Arte de Jason Rainville para Lords of Gossamer and Shadow

Olhando para este meu roleplay em termos de jogo, simulação e narrativa, há três faixas de rodagem que devem ir no mesmo sentido. A nível de jogo, os recursos que eu tenho para o convencer envolvem não só os números na minha ficha de personagem, mas também os aliados que eu já posicionei junto do embaixador para dizerem bem de mim e da minha irmã. A nível de simulação, este é um excelente contexto para não só poder mostrar o que ela representa para mim, mas também como eu interpreto os deveres que eu tenho para com a minha família e para com a manutenção da paz nas nossas terras. A nível narrativo, coloca-se a questão de quão determinante é este momento para todas as personagens envolvidas, podendo tornar-se mais ou menos irrelevante mediante a influência que o embaixador tem ou a possibilidade que eu tenho de forçar a minha irmã a casar se ela não gostar dele. Se estes três domínios se interceptarem, provavelmente divirto-me mais no decurso deste roleplay.

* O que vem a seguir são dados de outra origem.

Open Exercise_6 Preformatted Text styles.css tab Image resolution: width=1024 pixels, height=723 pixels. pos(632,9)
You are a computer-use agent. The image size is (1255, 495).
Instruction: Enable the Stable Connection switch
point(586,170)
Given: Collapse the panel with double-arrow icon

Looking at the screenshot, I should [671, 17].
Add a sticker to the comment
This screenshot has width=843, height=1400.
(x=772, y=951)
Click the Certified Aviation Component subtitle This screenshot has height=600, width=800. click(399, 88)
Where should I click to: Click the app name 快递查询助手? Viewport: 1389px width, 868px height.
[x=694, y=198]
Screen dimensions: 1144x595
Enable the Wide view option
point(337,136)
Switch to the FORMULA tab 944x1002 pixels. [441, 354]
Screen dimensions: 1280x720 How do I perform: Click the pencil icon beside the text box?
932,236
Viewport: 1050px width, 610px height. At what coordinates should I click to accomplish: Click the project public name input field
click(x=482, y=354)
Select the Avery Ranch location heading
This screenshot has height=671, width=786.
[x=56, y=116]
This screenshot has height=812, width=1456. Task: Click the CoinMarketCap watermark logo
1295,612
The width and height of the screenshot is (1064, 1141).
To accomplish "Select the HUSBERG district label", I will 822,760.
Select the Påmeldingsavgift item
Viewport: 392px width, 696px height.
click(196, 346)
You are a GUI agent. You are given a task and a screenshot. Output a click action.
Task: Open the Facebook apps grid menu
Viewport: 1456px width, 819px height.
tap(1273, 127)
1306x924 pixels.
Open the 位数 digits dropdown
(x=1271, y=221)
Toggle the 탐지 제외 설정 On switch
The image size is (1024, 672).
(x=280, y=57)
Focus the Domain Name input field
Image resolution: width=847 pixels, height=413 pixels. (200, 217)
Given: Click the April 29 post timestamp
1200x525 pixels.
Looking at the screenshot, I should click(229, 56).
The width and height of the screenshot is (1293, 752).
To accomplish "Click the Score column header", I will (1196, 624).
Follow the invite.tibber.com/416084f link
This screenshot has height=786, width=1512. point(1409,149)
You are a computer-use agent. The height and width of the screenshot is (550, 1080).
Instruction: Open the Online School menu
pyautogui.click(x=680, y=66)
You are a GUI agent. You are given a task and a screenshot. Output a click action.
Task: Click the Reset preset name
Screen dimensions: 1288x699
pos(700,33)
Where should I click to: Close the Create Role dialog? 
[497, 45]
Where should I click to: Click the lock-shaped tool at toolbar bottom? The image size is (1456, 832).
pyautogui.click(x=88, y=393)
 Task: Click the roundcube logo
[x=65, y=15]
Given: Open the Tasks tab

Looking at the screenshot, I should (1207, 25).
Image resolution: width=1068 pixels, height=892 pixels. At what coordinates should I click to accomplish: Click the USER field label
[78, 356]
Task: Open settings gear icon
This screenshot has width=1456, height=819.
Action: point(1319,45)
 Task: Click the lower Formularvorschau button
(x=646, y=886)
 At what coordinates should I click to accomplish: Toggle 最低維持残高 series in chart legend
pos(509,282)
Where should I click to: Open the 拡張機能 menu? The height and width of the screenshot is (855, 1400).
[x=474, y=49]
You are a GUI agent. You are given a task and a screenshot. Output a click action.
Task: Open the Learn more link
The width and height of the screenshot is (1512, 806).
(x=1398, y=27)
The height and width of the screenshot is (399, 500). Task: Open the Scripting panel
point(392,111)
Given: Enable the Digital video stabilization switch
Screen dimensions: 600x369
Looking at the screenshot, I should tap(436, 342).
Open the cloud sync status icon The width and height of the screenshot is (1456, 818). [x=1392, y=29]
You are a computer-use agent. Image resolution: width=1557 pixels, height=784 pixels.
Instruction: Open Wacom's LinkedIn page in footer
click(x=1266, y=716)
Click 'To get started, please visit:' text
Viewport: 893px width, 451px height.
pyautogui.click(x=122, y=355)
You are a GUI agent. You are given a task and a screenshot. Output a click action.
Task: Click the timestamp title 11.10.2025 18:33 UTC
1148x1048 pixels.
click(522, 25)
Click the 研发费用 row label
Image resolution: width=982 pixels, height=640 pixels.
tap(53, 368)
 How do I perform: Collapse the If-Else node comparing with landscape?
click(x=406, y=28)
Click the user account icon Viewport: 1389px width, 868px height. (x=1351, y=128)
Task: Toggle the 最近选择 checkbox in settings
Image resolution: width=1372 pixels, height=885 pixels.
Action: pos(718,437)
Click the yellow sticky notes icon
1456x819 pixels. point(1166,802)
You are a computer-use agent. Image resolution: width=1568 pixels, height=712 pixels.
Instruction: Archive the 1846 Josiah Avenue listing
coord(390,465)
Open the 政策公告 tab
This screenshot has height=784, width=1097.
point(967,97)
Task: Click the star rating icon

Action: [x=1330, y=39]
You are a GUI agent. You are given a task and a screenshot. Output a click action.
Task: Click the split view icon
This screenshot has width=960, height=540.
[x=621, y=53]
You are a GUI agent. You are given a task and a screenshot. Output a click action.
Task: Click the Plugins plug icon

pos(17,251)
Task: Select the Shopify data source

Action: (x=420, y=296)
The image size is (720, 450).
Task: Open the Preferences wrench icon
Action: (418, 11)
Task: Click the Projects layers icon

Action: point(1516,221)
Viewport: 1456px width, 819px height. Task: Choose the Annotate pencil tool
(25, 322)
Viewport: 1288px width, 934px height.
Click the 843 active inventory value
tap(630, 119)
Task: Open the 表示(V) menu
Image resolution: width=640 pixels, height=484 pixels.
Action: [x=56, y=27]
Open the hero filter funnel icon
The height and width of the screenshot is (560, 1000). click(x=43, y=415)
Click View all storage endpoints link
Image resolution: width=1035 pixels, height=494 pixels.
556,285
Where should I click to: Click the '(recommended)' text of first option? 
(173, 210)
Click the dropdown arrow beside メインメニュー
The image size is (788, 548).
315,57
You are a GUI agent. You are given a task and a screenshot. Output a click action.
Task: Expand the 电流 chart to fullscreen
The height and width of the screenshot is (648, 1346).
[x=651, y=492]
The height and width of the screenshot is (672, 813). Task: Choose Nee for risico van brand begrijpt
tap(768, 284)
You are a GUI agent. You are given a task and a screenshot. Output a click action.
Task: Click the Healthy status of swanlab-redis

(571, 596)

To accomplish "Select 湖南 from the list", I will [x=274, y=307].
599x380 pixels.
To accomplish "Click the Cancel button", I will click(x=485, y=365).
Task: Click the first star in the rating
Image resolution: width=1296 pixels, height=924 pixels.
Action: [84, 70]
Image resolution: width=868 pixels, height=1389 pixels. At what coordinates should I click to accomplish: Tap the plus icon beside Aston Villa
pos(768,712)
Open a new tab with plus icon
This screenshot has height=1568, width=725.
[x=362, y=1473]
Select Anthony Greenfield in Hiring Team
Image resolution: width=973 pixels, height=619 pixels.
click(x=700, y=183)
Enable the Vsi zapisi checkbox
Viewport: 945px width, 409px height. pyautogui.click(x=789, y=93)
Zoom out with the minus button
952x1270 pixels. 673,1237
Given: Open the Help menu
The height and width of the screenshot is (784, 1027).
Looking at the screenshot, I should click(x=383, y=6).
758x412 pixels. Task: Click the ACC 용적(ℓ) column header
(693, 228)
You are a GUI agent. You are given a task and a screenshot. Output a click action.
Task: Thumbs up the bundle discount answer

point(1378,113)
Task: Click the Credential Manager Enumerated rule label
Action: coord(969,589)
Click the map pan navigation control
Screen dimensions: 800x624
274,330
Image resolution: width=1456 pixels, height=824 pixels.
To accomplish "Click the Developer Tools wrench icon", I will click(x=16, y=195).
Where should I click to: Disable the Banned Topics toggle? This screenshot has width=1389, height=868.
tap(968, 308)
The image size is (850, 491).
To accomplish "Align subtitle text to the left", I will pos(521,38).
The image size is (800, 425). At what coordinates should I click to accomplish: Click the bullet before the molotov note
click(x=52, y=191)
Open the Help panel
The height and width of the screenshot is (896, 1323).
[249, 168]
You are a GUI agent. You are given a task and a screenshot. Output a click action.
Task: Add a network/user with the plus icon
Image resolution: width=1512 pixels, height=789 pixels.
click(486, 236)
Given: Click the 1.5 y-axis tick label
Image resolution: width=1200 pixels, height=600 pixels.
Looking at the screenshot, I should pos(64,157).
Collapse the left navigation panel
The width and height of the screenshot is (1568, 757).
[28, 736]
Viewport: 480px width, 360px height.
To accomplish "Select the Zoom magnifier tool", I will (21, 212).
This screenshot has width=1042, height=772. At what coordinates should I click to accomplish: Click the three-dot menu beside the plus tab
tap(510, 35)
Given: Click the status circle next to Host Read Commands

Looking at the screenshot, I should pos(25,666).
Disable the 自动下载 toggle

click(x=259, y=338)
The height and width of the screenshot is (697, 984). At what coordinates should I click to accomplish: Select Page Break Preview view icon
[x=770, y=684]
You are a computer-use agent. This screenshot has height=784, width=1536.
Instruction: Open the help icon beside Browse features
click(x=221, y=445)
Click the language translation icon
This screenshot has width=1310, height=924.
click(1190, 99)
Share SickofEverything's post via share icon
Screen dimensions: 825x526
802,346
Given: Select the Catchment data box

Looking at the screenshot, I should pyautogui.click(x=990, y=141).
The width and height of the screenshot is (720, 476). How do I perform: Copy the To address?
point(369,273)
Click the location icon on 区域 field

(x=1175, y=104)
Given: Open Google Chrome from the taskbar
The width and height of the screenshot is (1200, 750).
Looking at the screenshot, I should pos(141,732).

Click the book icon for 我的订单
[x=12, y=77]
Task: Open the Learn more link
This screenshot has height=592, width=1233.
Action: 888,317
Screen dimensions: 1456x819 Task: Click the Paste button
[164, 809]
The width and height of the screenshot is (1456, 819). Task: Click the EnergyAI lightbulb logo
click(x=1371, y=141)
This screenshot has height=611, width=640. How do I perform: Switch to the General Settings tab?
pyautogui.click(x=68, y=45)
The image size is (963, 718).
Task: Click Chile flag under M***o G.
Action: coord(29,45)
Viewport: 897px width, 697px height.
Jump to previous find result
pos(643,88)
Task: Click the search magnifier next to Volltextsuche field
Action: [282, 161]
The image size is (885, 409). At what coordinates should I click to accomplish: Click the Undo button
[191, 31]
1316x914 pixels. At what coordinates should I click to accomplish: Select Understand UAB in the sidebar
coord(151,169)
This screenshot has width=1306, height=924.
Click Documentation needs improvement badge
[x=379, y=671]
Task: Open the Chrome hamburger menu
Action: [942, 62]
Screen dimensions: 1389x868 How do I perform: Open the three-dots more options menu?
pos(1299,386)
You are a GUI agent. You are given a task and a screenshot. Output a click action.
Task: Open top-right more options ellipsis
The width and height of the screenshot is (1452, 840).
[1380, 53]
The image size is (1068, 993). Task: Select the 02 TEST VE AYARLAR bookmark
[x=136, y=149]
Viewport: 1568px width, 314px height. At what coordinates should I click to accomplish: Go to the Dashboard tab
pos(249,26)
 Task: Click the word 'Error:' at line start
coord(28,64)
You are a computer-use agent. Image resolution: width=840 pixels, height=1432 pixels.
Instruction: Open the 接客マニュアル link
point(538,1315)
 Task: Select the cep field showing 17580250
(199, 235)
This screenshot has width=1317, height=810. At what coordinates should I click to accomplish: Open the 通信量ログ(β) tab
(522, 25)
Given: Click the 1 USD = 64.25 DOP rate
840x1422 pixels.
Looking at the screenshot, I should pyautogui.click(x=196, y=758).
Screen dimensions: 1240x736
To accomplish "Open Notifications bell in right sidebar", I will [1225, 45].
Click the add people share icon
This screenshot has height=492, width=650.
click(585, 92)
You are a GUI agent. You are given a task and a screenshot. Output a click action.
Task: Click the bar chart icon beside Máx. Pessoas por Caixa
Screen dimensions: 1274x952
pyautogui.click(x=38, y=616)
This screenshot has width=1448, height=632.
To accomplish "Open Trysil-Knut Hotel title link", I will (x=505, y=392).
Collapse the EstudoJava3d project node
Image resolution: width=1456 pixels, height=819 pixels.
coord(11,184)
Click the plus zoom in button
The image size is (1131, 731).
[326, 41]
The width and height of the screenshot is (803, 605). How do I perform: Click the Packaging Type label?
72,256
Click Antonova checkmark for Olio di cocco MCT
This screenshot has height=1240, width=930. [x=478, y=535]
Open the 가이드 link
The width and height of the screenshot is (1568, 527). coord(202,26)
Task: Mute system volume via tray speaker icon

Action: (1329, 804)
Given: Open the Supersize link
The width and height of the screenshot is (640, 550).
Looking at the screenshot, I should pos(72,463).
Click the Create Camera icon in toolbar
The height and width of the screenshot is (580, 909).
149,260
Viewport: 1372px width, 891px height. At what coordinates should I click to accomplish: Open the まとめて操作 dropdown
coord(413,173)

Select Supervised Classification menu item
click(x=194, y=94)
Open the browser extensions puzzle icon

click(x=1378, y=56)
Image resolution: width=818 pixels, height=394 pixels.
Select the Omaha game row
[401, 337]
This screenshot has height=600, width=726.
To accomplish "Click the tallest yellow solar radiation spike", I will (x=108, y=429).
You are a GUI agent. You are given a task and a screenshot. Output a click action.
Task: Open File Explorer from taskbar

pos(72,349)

Finalmente, quanto a acções e descrições, esta minha contribuição precisa de um mínimo de informação para se poder concretizar, afinal eu não vou casar a minha irmã com um embaixador qualquer. Apesar de eu e ele termos certos objectivos para cumprir, de parte a parte precisamos de nos conhecer mutuamente antes de avançarmos para o que interessa. Este equilíbrio pode gerar alguma antecipação na qual tanto a minha personagem como a dele podem ficar melhor definidas. Por outro lado, também pode se acentuar tudo aquilo que não há tempo para saber, dada uma suposta urgência para que o casamento se concretize.

Este exemplo, tal como os anteriores, é fraco, na medida em que não se refere a nenhum RPG concreto com problemas e soluções específicas. No entanto, espero que seja o suficiente para mostrar alguns caminhos que podem ser seguidos na análise das possíveis contribuições dos sistemas que estiverem a criar ou a experimentar, nomeadamente quanto ao roleplay que neles quiserem suportar.

A nível do design de RPGs, esta análise é uma procura de intersecções, pois não é possível estabelecer procedimentos para cada possível componente de cada contribuição em separado e depois despejar todas essas opções em cima dos jogadores. Assim, é necessário encontrar soluções que sintetizem todas estas nuances em ferramentas fáceis de usar, RPGs que possam ser jogados sem termos de nos preocupar com todas as vertentes que foram contempladas na sua criação, mesmo que as possamos reconhecer posteriormente.